Petitioner claims XXXXXXXX submitted the claim to PPOM timely and USHL is obligated to pay the claim.

US Health and Life Insurance Company Argument

On August 29, 2002, USHL issued its final adverse determination. USHL upheld its denial for medical services performed on November 21, 2000, alleging it received the claim after the filing deadline. USHL states:

    • On 1/31/02, USHL received a claim for services provided by XXXXXX Hospital on 11/21/00, through PPOM. Billed amount was $1,536.00. Re-priced amount (fee accepted by XXXXXX Hospital) was $626.92.
    • On 2/14/02, USHL sent an EOB to member and the hospital denying benefits because claim was submitted untimely (more than one year after the date of service).

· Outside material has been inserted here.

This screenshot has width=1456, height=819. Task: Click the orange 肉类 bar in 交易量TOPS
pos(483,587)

Under the Certificate of Coverage, the USHL policy states in part:

Proof of Loss Written notice of claim must be given to the Administrator within 20 days after the commencement of any claim covered by the Policy or as soon thereafter as is reasonably possibly.

Written proof of claim must be given to the Administrator within 12 months of the date in which the expense was incurred.

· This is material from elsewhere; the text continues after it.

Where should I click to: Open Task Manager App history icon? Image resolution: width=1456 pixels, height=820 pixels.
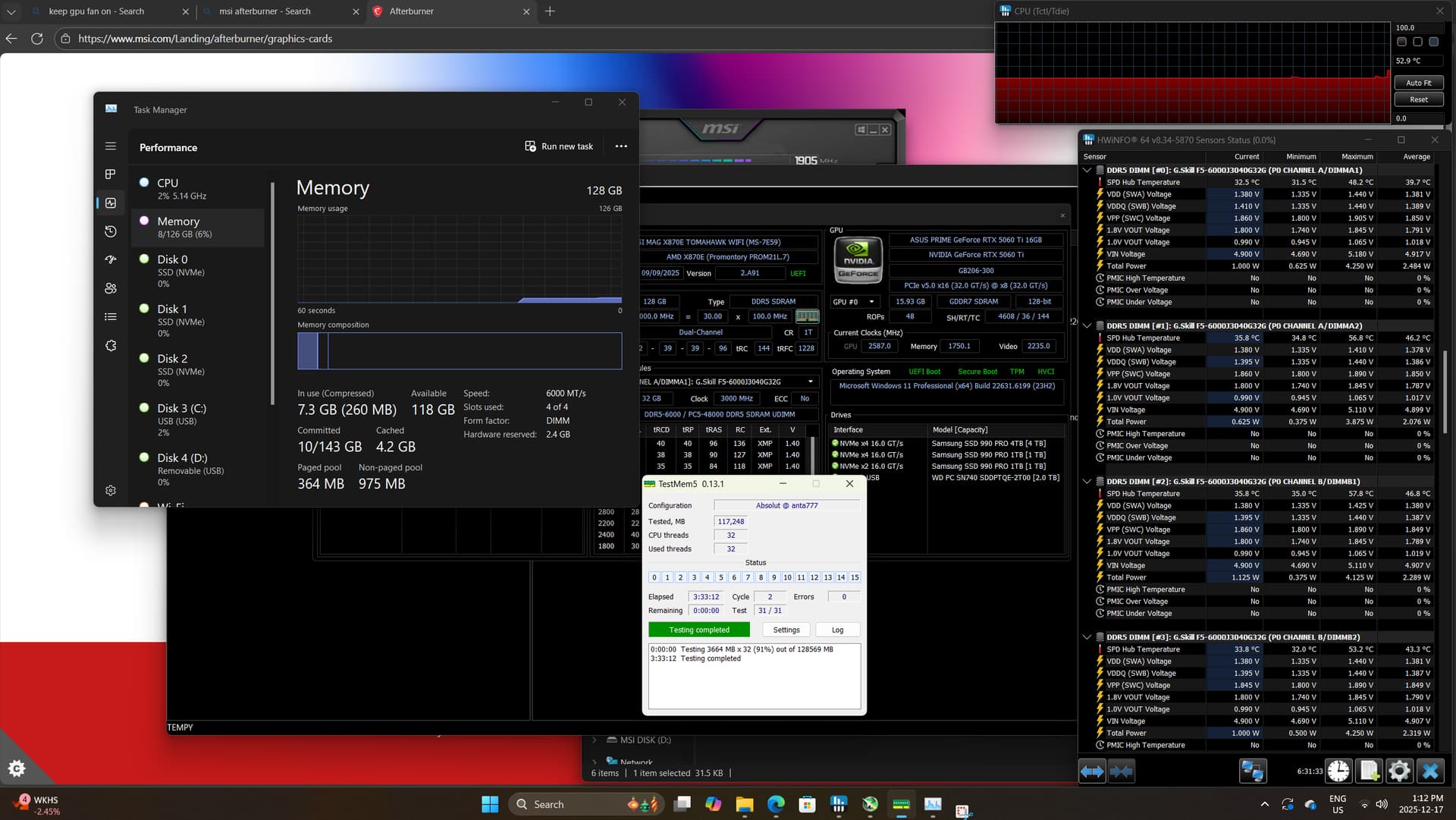click(x=111, y=231)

Payment of any claim will be made to the person rendering the services, unless you or your Dependent furnishes paid receipts with his proof of claim.

Failure to furnish such proof within the time required shall not invalidate nor reduce any claim if it shall be shown not to have been reasonably possible to furnish such proof within the required time and that proof was given as soon as was reasonably possible.

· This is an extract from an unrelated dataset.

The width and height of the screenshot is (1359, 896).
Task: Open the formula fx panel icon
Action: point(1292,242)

USHL believes it has properly applied the terms of the policy language when it denied payment of the medical charges.

Commissioner’s Review

The Commissioner reviewed the documents and arguments presented by the parties. The issue in this case is whether XXXXXX Hospital submitted the claim for services according to the provisions of the policy. The policy language controls the analysis of this case. USHL policy language states written notice of claim must be given to the Administrator (PPOM) within 20 days after the commencement of any claim covered by the Policy or as soon thereafter as is reasonably possibly. It further requires the provider to submit a written proof of claim to the Administrator within 12 months from the date of the services.

The evidence submitted by Petitioner demonstrates XXXXXX first learned about USHL in February 2001. The evidence also demonstrates XXXXXXXXX submitted the claim soon thereafter on March 8, 2001 (approximately 3½ months after the medical services were performed). The claim was not sent to PPOM within 20 days because XXXXXXXX was not aware USHL was the proper carrier.

The Certificate however provides additional time to file a claim. It states notice of the claim must be given as soon as reasonably possible, not to exceed 12 months. The evidence shows XXXXXX submitted the claim soon after it discovered USHL was the proper carrier. The Commissioner finds XXXXXX submitted the claim within a reasonable time after it learned USHL was the proper carrier. XXXXXX therefore provided the claim according to the USHL Certificate.

V
ORDER

The Commissioner ORDERS that the final adverse determination of US Health and Life Insurance Company is reversed. USHL must pay for the medical services submitted by XXXXXX in this matter. USHL shall pay for such services within 60 days of the date of this Order and shall provide Petitioner and the Commissioner notice of payment within seven days from the date payment is made.

This is a final decision of an administrative agency. Under MCL 550.1915, any person aggrieved by this Order may seek judicial review no later than sixty days from the date of this Order in the Circuit Court for the county where the covered person resides or in the Circuit Court of Ingham County. A copy of the petition for judicial review should be sent to the Commissioner of the Office of Financial and Insurance Services, Health Plans Division, Post Office Box 30220, Lansing, MI 48909-7720.